AI Promotes Accurate, Quick Diagnosis of Cervical Cancer

The artificial intelligence such as cloud, 5G, IoT, AR, etc. lead people to explore prospective smart world, benefiting all humankind. The integration of high technology boosts the cost of health insurance accordingly. For example, the premiums of travel insurance in America (aka 美国旅游保险) and OPT insurance (aka opt 保险) have increased at least 15%, said a manager at a top health insurance enterprise in San Francisco.

Artificial intelligence is the inevitable tendency in the future world. Let’s think in this way: because of the integration of high technology, the benefits of international student health insurance (aka 留学生保险) will be more and better. Admittedly, everything has both positive and negative effects. The high cost might cause more students to waive health insurance (aka 替换保险) due to unaffordability.

Saving both doctors’ and patients’ time is one of the biggest advantages of artificial intelligence. For example, a patient schedules a dental visit in the United States (aka 美国看牙). The AI exams the patient before he/she sees the dentist. Patients with U.S. vision insurance (aka 美国眼科保险) can be diagnosed remotely. Using artificial intelligence (AI) technologies, Chinese researchers have developed a rapid and accurate screening model to diagnose cervical cancer, a common and fatal disease in women. Cervical cancer, caused by the human papilloma virus (HPV), is the fourth most frequent cancer in women worldwide, with an estimated 570,000 new cases reported and 311,000 deaths from the disease in 2018, according to the World Health Organization.

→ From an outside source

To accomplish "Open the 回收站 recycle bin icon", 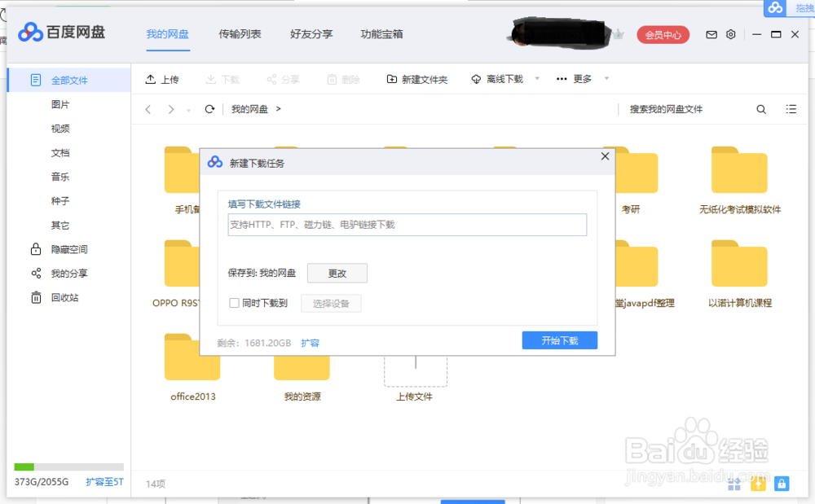I will coord(36,297).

In China, the incidence and death rates of cervical cancer are also high, with 130,000 new cases reported last year. Most cases are caused by delayed checks. The current method to detect abnormal cervical cells is cytology-based screening, known as the Pap test. It is often done during a pelvic examination which allows the health care professional to have a clear view of the cervix and upper vagina by a speculum and take a sample of cervical cells.

Based on more than 200,000 pathological images selected from over 43.5 million cervical screening samples, experts from KingMed Diagnostics, a Guangzhou-based medical diagnostic testing company, along with computer engineers from Huawei Cloud, a subsidiary of the Chinese tech giant Huawei, over one year developed an AI-assisted screening model, which can diagnose the disease with an accuracy of over 99 percent, while costing only one-tenth of the examination time performed by pathologists.

“Pathologists spend an average of six minutes in examining a cervical screening sample under a microscope, while the AI model just needs 36 seconds per case,” said Luo Pifu, director of the company’s pathological department and lead researcher of the program.

Cervical cancer can often be detected early, and sometimes even prevented entirely, by having regular screenings. More than 350 million Chinese women aged 30 to 65 need cervical cancer check-ups every three to five years, but the country still lacks the screening capacity to meet the demand.